28En 1789, le texte nourrit l’idée de la souveraineté du peuple ; en 1792, il justifie celle de la mort de Louis XVI. En effet, c’est en novembre 1792 qu’il prit sa plus forte actualité, au moment où la toute jeune république devait statuer sur le sort de son roi, prisonnier depuis l’insurrection du 10 août. La décision était entre les mains d’une Convention élue au suffrage universel. Brissot fit frémir l’assemblée en rappelant que le sang de Charles Ier avait fait revivre la royauté anglaise. Tous les acteurs de la Révolution avaient en tête ce modèle négatif dans lequel ils cherchaient pourtant leur inspiration. À ce titre, est particulièrement révélateur ce qui se passa le 14 novembre à Valence dans la Drôme. La réédition89 de la Défense du peuple anglais de Milton contenait un Arrêté du conseil du département de la Drôme indiquant les conditions de cette publication. Lors de la séance publique du 14 novembre 1792, « des pétitionnaires se sont présentés au conseil, et ont demandé que l’administration fit réimprimer l’écrit intitulé : Doctrine de Milton sur la royauté : ils ont déposé sur le bureau un exemplaire de cet ouvrage et leur pétition motivée ».

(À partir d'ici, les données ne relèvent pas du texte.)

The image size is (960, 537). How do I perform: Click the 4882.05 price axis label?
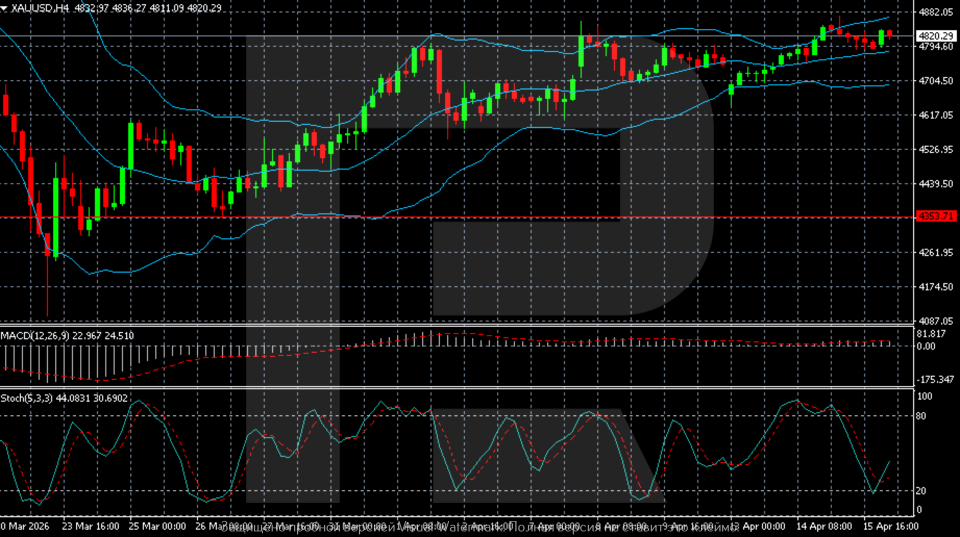pyautogui.click(x=934, y=13)
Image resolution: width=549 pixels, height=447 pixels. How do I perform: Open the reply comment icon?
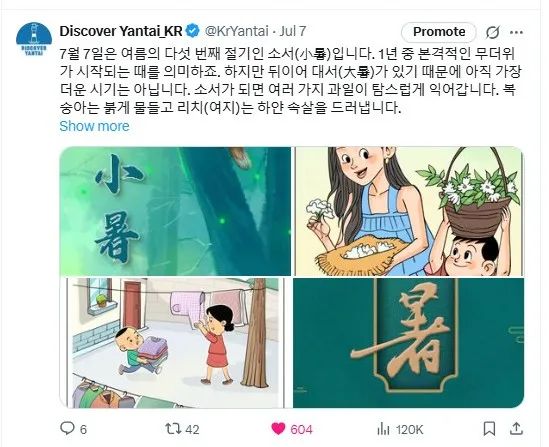click(x=67, y=428)
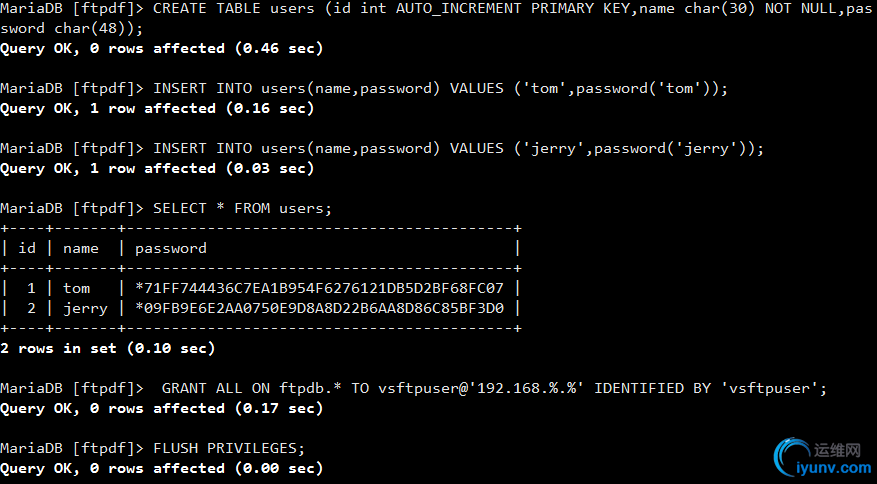
Task: Click the 'jerry' name cell
Action: [85, 309]

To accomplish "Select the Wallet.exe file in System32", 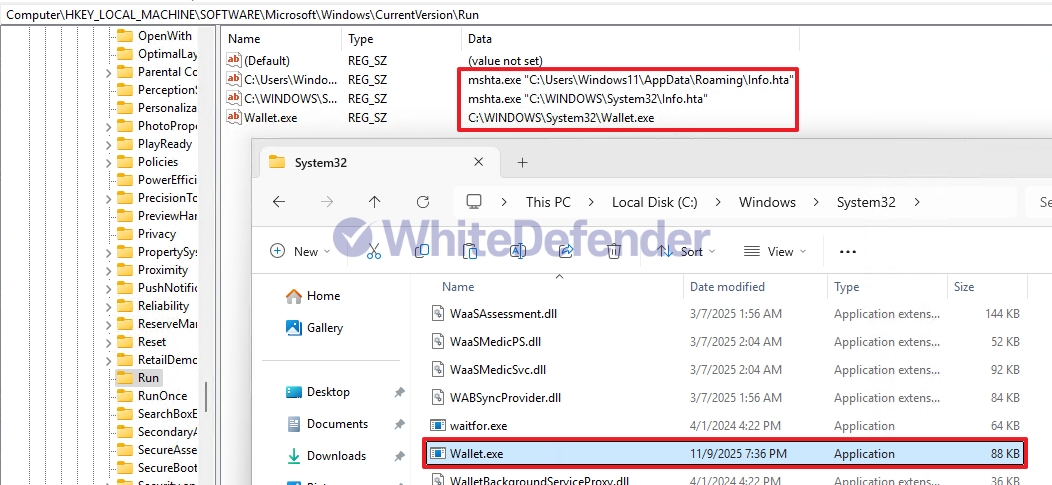I will [x=476, y=454].
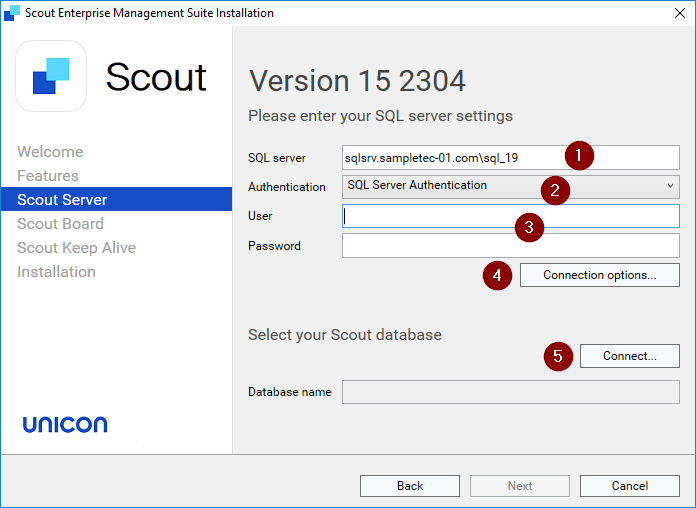Click the Back button
Viewport: 696px width, 508px height.
point(409,486)
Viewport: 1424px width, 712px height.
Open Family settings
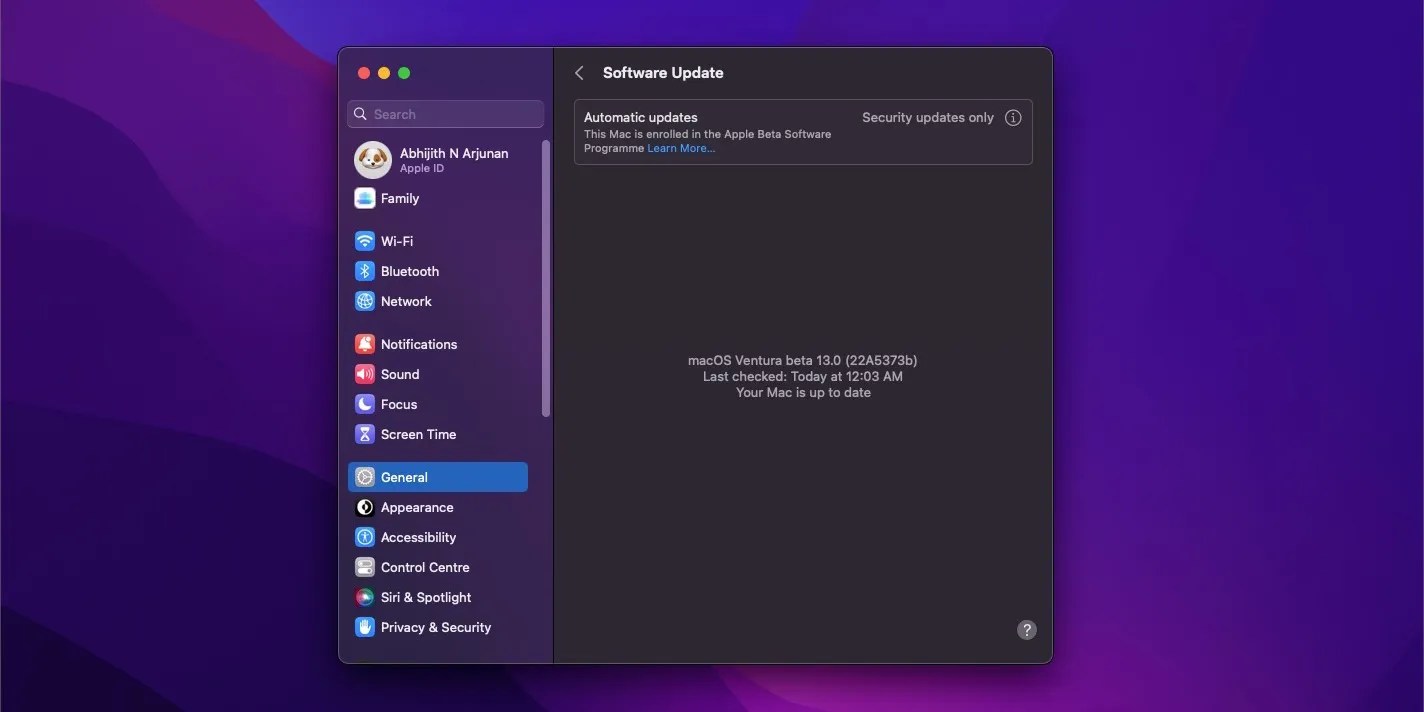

29Plusieurs passages furent lus et discutés au cours de la séance, à l’issue de laquelle le conseil estima que :

l’ouvrage de Milton établit et développe avec autant de clarté que de solidité les droits imprescriptibles de la souveraineté de tous les peuples. Que le génie qui l’a produit embrase tous les cœurs du feu sacré de la liberté, qu’il présente des idées justes et saines de la royauté, qu’il combat victorieusement les prétentions ridicules et barbares de ces hommes criminels qui tenant leurs pouvoirs de l’ignorance ou de la foiblesse des peuples, veulent s’élever au-dessus de la loi et refusent de courber leurs têtes coupables sous son glaive ; qu’il démontre aux partisans de l’inviolabilité des rois que dans tous les temps et chez toutes les nations leurs crimes ont été expiés par l’échafaud ; qu’il est du devoir des Administrateurs de former et de mûrir l’opinion publique, sur la grande question qui s’agite à la Convention nationale pour le jugement de Louis Capet, que l’Administration est sûre de remplir cet objet essentiel en répandant, sur-tout dans les campagnes, la connoissance d’un livre devenu très rare, et par la lecture duquel tout Français Républicain pourra déméler avec sagacité les rapports et l’analogie qui existent entre la conduite de Charles Stuard et celle de Louis Capet90.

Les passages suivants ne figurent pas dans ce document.